_Instructions to follow_
All lines in the material with the string "computer" should be listed.
★ ★ ★
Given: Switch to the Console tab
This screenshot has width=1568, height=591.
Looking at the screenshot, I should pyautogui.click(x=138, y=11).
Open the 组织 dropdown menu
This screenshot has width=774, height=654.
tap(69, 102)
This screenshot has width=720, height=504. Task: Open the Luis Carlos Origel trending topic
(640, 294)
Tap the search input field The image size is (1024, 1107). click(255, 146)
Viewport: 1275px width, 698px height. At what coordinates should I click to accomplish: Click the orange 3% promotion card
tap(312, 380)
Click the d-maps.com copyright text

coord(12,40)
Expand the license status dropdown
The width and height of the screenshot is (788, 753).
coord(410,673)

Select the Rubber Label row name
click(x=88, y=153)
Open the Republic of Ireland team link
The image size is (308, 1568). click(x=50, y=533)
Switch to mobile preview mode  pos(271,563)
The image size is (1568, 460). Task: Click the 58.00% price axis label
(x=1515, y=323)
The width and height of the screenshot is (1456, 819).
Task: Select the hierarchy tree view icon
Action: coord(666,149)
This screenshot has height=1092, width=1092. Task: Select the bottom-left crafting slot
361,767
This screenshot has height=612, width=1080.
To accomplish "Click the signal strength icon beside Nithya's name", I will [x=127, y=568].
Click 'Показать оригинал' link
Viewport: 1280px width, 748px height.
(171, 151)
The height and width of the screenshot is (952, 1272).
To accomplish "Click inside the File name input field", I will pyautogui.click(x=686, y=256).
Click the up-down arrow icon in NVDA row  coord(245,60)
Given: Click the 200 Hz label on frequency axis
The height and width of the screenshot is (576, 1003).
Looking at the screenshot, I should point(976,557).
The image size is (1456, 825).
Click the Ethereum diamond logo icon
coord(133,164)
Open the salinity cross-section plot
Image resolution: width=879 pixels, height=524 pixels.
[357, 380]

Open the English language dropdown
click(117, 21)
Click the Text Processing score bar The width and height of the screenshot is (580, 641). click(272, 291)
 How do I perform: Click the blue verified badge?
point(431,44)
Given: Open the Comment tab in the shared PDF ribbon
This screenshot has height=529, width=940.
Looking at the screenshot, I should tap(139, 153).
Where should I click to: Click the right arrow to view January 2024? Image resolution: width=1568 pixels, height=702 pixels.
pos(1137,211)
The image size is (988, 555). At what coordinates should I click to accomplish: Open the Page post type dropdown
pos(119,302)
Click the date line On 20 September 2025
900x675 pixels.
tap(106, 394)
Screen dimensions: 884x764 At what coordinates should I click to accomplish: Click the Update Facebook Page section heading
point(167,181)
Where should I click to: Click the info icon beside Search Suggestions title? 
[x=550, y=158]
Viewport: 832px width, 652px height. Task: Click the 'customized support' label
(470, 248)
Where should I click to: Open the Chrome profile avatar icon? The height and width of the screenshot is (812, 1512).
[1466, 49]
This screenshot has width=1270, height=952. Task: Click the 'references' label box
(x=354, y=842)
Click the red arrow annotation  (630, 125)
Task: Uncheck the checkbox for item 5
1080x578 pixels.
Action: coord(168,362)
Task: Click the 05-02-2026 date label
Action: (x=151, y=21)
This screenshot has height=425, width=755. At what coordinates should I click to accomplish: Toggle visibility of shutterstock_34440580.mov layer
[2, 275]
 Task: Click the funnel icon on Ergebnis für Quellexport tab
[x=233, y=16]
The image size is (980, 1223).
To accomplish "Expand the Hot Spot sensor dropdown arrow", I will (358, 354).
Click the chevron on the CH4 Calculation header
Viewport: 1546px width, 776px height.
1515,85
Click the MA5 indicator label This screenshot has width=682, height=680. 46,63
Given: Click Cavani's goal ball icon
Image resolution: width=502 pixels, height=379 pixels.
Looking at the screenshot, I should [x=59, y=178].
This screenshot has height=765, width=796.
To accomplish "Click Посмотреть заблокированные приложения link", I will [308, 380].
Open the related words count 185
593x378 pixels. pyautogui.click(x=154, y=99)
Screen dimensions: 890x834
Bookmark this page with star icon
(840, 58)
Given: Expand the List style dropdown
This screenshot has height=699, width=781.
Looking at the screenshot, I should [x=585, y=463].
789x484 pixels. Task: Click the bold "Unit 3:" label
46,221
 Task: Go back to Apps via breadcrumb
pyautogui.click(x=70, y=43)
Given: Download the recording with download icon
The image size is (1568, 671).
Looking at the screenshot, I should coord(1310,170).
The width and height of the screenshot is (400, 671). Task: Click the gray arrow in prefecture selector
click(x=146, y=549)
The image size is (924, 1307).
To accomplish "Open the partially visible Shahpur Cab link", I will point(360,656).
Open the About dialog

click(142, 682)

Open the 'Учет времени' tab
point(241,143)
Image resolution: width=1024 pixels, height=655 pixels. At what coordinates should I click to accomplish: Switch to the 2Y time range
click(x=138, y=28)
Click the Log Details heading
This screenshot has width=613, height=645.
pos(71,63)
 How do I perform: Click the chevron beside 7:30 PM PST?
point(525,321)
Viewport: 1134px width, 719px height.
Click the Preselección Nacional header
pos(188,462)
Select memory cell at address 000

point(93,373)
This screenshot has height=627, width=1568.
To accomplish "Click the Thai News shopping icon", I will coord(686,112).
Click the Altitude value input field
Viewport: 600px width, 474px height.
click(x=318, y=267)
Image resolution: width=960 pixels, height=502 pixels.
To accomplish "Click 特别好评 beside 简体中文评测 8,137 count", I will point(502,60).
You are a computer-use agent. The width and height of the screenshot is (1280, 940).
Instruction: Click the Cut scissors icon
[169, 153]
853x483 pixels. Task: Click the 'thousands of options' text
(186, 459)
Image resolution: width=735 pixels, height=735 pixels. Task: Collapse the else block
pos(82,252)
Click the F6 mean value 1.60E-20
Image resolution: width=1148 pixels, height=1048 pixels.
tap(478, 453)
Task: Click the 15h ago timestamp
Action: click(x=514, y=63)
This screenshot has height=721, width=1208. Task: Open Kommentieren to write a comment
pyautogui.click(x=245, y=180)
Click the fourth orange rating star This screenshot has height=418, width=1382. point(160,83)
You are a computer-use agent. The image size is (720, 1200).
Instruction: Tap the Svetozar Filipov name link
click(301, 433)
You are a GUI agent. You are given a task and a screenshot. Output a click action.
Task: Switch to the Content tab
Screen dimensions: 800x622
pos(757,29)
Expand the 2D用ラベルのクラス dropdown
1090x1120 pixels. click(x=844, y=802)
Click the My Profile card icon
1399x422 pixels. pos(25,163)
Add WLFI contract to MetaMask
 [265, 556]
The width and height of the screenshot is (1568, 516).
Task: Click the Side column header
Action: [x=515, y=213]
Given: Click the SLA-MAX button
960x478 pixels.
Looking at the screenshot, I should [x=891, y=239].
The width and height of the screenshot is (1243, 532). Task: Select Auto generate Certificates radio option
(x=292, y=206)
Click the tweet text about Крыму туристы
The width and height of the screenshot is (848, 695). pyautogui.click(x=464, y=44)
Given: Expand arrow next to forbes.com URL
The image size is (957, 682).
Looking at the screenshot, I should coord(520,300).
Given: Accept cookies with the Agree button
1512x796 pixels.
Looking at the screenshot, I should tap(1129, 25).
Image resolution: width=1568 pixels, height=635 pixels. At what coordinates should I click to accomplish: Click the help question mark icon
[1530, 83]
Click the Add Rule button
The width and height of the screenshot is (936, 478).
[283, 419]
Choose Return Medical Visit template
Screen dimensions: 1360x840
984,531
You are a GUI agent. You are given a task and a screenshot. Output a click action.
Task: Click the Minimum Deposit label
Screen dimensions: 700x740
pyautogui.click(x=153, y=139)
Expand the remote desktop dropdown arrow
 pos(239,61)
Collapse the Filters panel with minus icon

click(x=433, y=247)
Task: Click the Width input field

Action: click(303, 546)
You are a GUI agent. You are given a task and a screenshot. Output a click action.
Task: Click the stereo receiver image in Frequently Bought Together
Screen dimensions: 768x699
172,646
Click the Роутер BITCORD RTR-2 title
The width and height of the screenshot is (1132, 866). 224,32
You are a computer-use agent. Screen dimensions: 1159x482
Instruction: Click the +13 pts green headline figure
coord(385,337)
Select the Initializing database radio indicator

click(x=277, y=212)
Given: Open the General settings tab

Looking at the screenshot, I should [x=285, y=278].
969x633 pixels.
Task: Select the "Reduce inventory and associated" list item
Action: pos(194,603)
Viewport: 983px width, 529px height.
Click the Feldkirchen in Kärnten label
★ ★ ★
_Solution to this task_
You are a computer-use agent. The width and height of the screenshot is (1280, 940).
You are a computer-use agent. The image size is (720, 1200).
You are a computer-use agent. Screen dimensions: 1159x482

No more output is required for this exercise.